My own ML came from a good friend who mostly used his for long trips up and down the east coast with very little around town and short trips. Even with the occasional short hop, he was also sure to get it on the highway for another long drive before too much time went by.
Look at where diesel has been used forever - trucks, ships, generators, etc. Any place where a steady load at constant RPM is the norm.
I think many of these MB diesels fared poorly in the hands of people who blast right out of the driveway, soccer moms doing 2-5 miles at a time, and the rest who thought a 10k oil change interval would be fine.

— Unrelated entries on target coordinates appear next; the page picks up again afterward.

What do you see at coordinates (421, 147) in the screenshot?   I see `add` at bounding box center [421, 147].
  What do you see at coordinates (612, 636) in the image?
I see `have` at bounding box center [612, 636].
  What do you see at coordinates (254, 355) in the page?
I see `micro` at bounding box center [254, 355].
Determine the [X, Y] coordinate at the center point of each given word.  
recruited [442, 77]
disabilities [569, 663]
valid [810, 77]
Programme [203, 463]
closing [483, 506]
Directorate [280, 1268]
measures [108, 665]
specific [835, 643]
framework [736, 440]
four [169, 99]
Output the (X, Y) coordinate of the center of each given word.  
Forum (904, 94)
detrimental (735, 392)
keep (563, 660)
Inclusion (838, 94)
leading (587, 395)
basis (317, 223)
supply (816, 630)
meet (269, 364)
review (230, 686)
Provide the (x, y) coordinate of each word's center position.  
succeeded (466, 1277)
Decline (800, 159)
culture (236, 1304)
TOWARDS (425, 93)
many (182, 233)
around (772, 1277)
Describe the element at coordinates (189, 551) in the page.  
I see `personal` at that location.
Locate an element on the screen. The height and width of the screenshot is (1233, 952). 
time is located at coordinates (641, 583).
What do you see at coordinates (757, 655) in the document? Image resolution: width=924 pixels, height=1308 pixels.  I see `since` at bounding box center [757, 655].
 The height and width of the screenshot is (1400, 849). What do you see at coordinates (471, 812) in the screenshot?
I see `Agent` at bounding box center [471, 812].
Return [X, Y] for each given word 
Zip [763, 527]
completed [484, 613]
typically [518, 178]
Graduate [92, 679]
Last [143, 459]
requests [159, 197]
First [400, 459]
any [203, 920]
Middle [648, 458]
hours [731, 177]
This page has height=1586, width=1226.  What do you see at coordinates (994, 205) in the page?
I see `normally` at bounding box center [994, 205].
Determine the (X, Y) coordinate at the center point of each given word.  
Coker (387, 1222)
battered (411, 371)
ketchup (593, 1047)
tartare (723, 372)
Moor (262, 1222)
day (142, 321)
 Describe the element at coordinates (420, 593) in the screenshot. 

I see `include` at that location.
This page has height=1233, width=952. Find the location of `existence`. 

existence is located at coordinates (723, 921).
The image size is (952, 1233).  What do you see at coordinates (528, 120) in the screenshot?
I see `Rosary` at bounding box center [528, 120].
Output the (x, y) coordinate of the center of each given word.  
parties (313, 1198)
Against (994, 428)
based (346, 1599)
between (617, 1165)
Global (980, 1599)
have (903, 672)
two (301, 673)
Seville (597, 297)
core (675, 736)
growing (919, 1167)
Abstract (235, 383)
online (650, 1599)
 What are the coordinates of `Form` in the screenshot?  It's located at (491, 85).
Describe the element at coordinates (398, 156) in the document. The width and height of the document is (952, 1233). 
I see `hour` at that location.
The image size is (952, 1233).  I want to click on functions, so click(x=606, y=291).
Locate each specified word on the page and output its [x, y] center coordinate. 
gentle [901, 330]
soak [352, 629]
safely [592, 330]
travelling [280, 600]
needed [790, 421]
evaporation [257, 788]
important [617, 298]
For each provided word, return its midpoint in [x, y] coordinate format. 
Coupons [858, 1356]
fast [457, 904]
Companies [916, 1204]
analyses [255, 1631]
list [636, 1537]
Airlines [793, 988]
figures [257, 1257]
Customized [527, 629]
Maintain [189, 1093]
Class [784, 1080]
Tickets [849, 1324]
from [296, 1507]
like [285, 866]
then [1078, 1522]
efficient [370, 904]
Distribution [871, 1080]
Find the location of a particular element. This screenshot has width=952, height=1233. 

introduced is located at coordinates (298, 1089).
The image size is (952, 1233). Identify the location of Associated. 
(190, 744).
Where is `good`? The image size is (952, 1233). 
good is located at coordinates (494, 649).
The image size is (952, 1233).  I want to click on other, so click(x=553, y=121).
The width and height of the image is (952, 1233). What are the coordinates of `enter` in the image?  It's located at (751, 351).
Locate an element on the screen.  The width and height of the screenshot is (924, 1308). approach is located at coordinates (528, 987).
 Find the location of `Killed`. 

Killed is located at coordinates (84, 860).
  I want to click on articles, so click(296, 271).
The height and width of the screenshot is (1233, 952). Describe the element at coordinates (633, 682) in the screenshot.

I love my ML350 bluetec (and the torque, as you've noted) but am careful in how I use it (just put 200 miles on it this morning). I have a gasser for short trips. Drives the wife nuts that I won't let her use it for her 8 mile commute, but so it goes.
My grandfather was a farmer but also a bit of a car guy. He owned two of the famous GM diesel 350's in his Oldsmobile 98s in the 80s. While the general consensus was that the motor (a hastily converted gas motor and not GM's finest hour) was a piece of garbage, he ran two of them up over 100k miles and never had a single issue. I think a lot of that was his long experience with diesel tractors, trucks and farm equipment. Meaning you warm them up properly before any large throttle load is applied, you don't try and rev them like a gas motor, you stay on the oil changes religiously and most importantly you use them like a diesel likes to be used - constant load and speed (ie highway miles).
My own ML came from a good friend who mostly used his for long trips up and down the east coast with very little around town and short trips. Even with the occasional short hop, he was also sure to get it on the highway for another long drive before too much time went by.
Look at where diesel has been used forever - trucks, ships, generators, etc. Any place where a steady load at constant RPM is the norm.
I think many of these MB diesels fared poorly in the hands of people who blast right out of the driveway, soccer moms doing 2-5 miles at a time, and the rest who thought a 10k oil change interval would be fine.
I can make my daily commute be spent on the highway but it is only going to extend the distance by 4 or 5 miles.
I had been driving this one for the last 5 days or so. I've been careful not to treat it like a gas car- light throttle load until beyond operating temp, letting it idle at corner store stops, etc.